**CHALLENGE**
Reproduce the stretch of the records from the start through the line containing "[x=37, y=184]", both ends included, and leave the pictures out.

━━━━━━━━━━━━━━━━━━━━

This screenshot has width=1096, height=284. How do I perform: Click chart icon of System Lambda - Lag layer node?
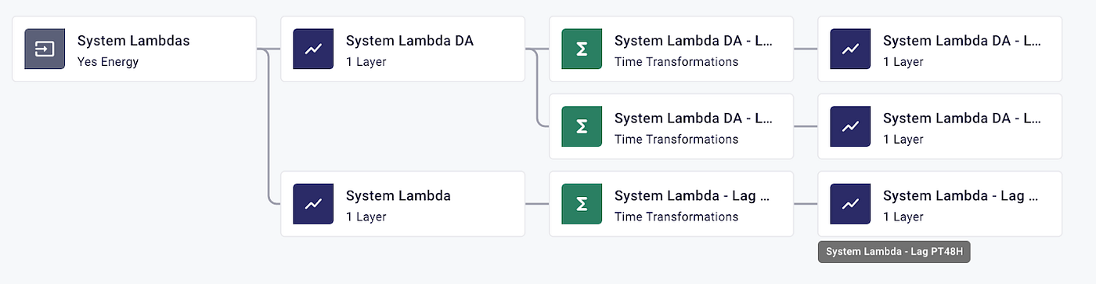click(850, 204)
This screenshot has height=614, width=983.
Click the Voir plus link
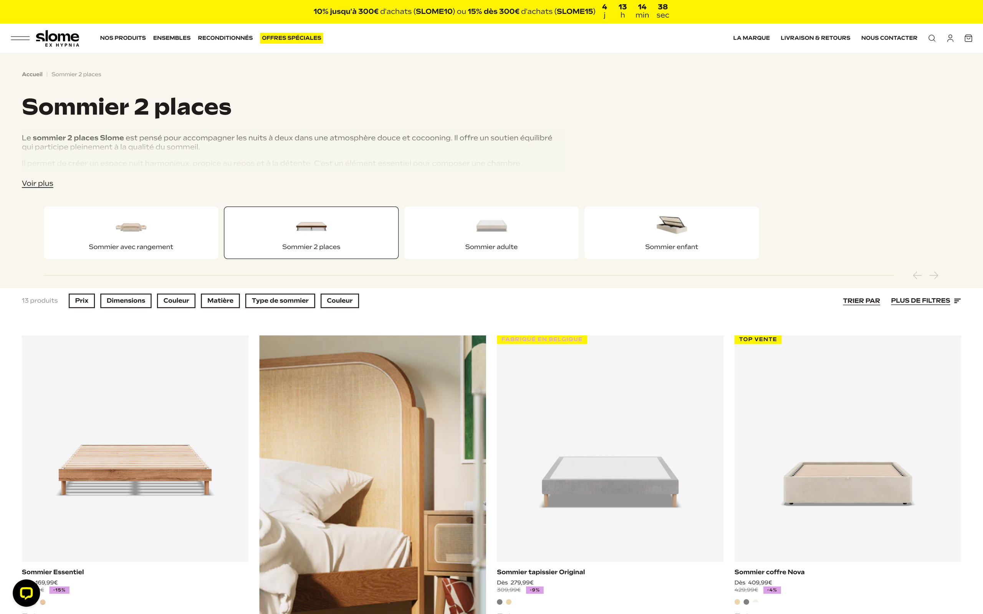[x=37, y=184]
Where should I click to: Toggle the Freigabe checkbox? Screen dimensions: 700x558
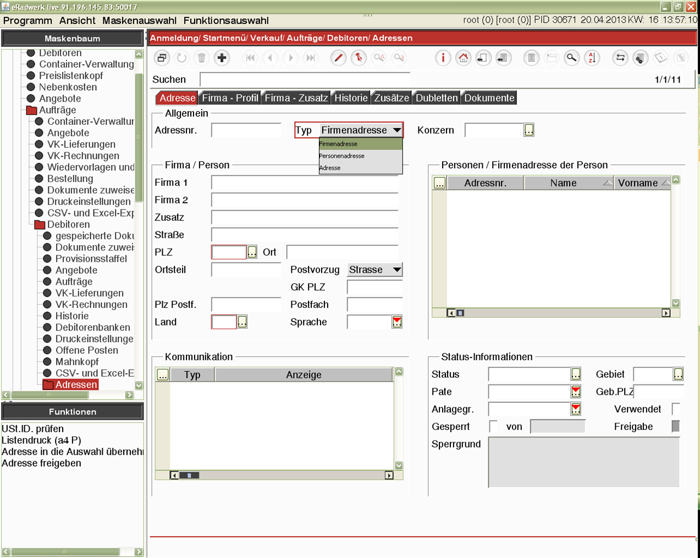tap(676, 427)
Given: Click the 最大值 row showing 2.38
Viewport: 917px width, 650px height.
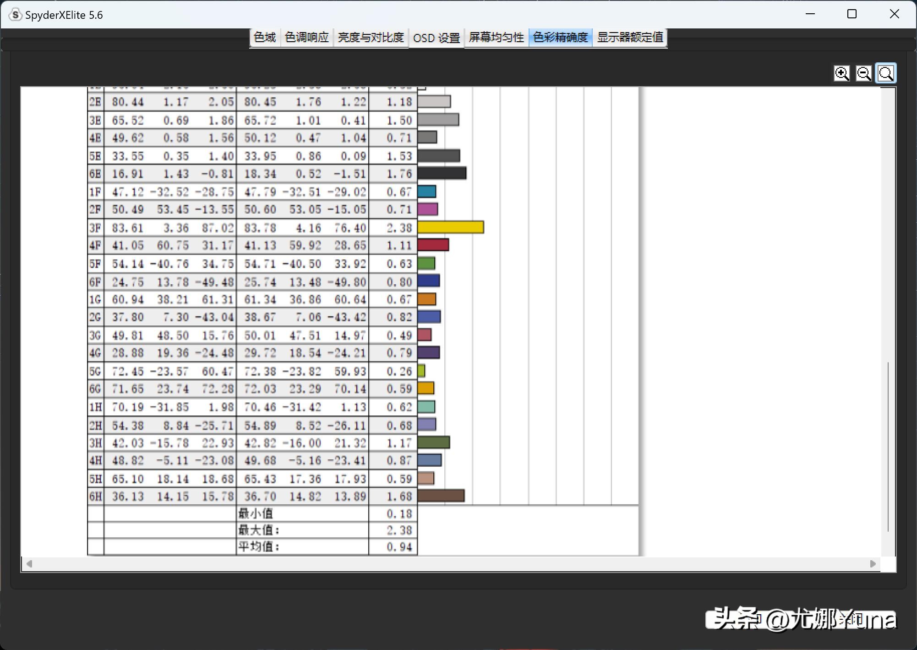Looking at the screenshot, I should click(398, 530).
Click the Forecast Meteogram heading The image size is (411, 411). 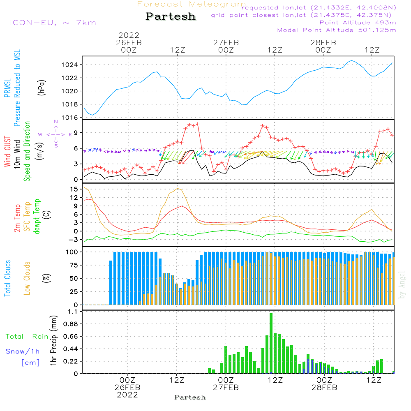click(192, 5)
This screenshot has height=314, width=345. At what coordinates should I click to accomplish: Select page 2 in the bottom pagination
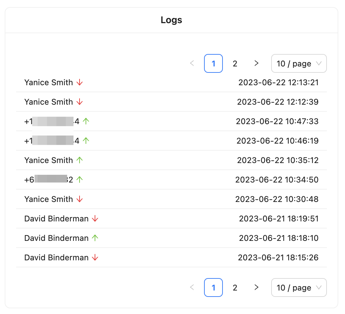pyautogui.click(x=235, y=287)
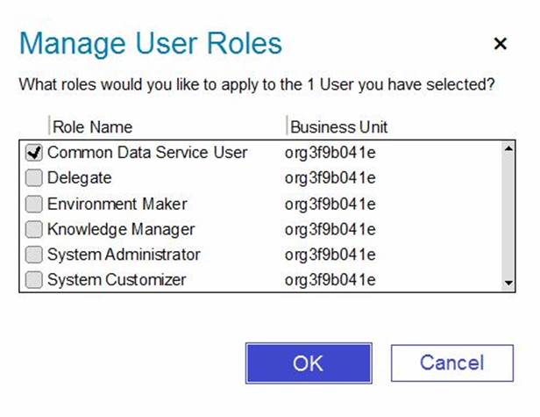Click the System Customizer business unit cell
The height and width of the screenshot is (417, 540).
coord(330,281)
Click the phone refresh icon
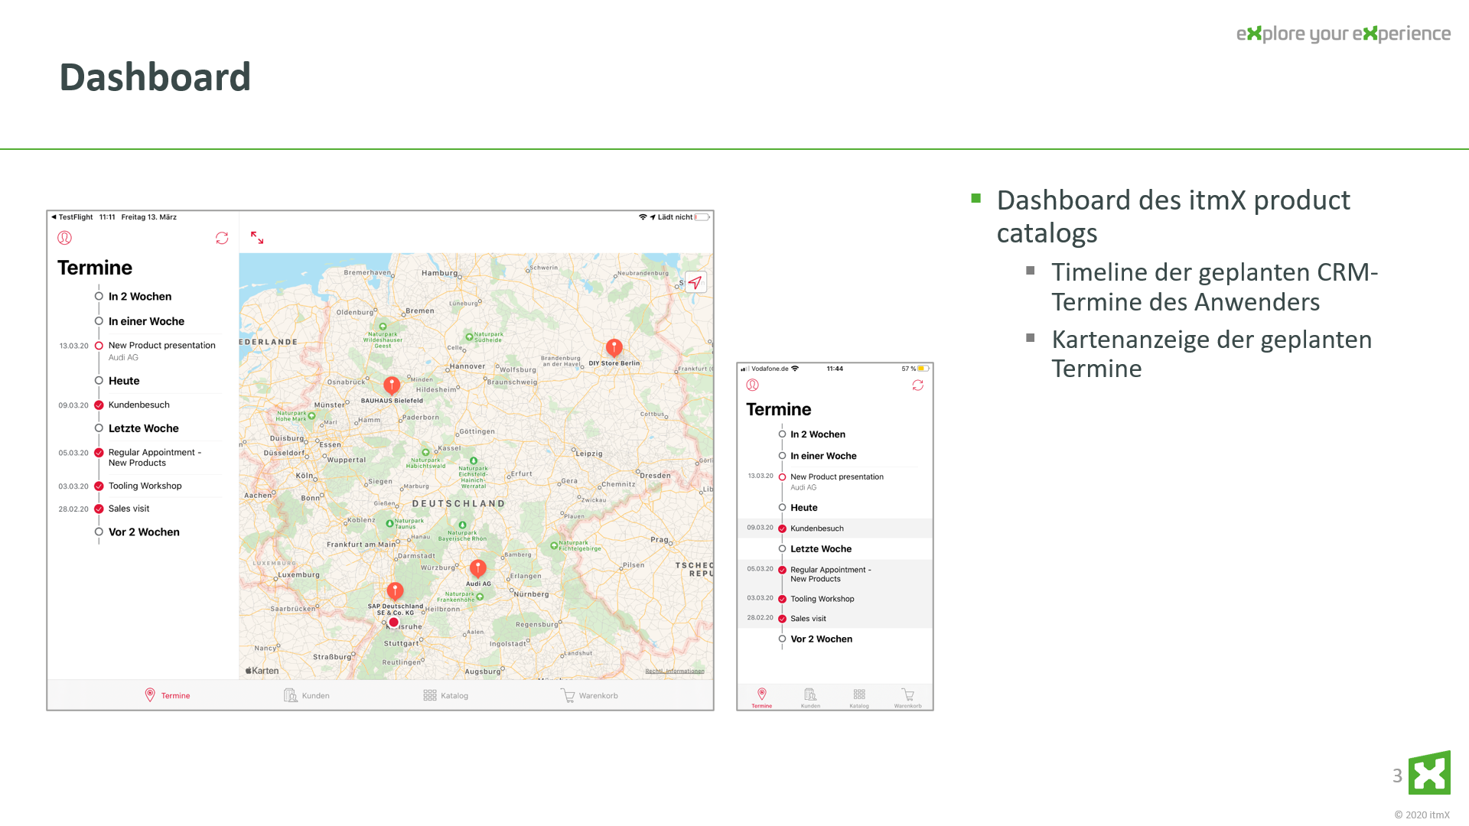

━━━━━━━━━━━━━━━━━━━━

**COMPLETED EXERCISE**
This screenshot has width=1096, height=284. How do I perform: Click chart icon of System Lambda - Lag layer node?
click(850, 204)
This screenshot has height=614, width=983.
Click the Voir plus link
[x=37, y=184]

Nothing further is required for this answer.